Pre-cook potatoes and eggs

  • Boil potatoes and eggs using your favorite method. I cook them in the Instant Pot for 5 minutes on manual with 5 minutes NPR (natural pressure release) and then quick release. Pull them out and chill completely. Be sure to have them completely chilled before adding them to the soup.

Chilled Beet Soup

  • In a medium saucepan, add diced beet root, salt and water and bring to a boil. Reduce heat and continue to cook for 15 more minutes.
  • Add chopped beet greens (tops) and garlic cloves to the last 5 minutes of cooking. 
  • Set aside and chill completely.*
  • If blending, scoop out 1/2 cup of beets/greens.
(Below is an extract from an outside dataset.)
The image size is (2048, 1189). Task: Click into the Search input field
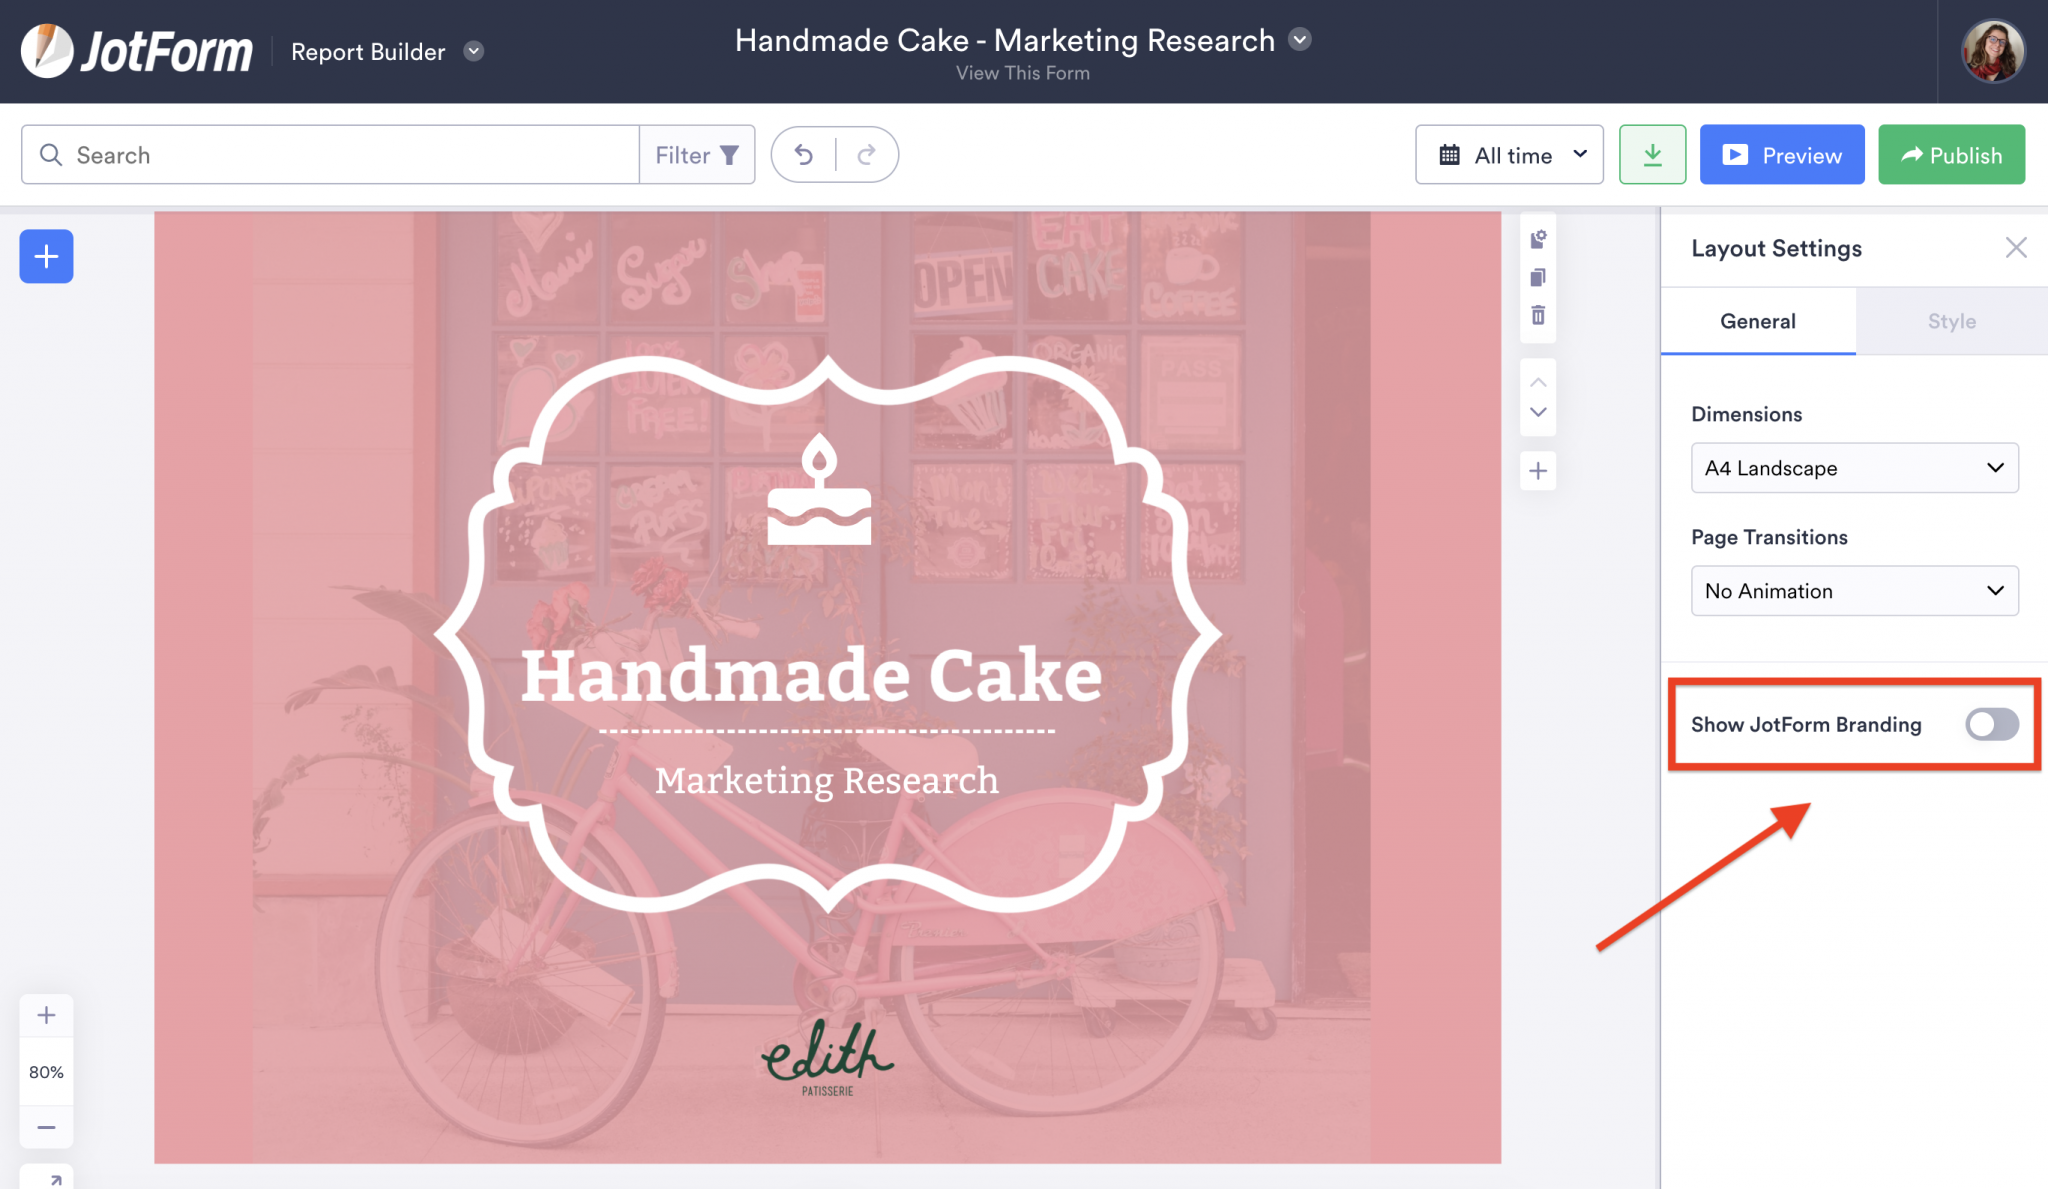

Blend the rest with an immersion blender to desired texture.
  • Add lemon juice, yogurt (or coconut cream if dairy-free), and season with salt if necessary. 
  • Dice chilled potatoes, eggs and cucumbers and add to soup. Add reserved beet/greens mixture back to soup. 
  • Plate and garnish with fresh greens, a swirl of yogurt and radishes. Drizzle olive oil.

Notes

*Because the beets have to be completely chilled, you can do this part the night before. If so, leave out the garlic until ready to blend.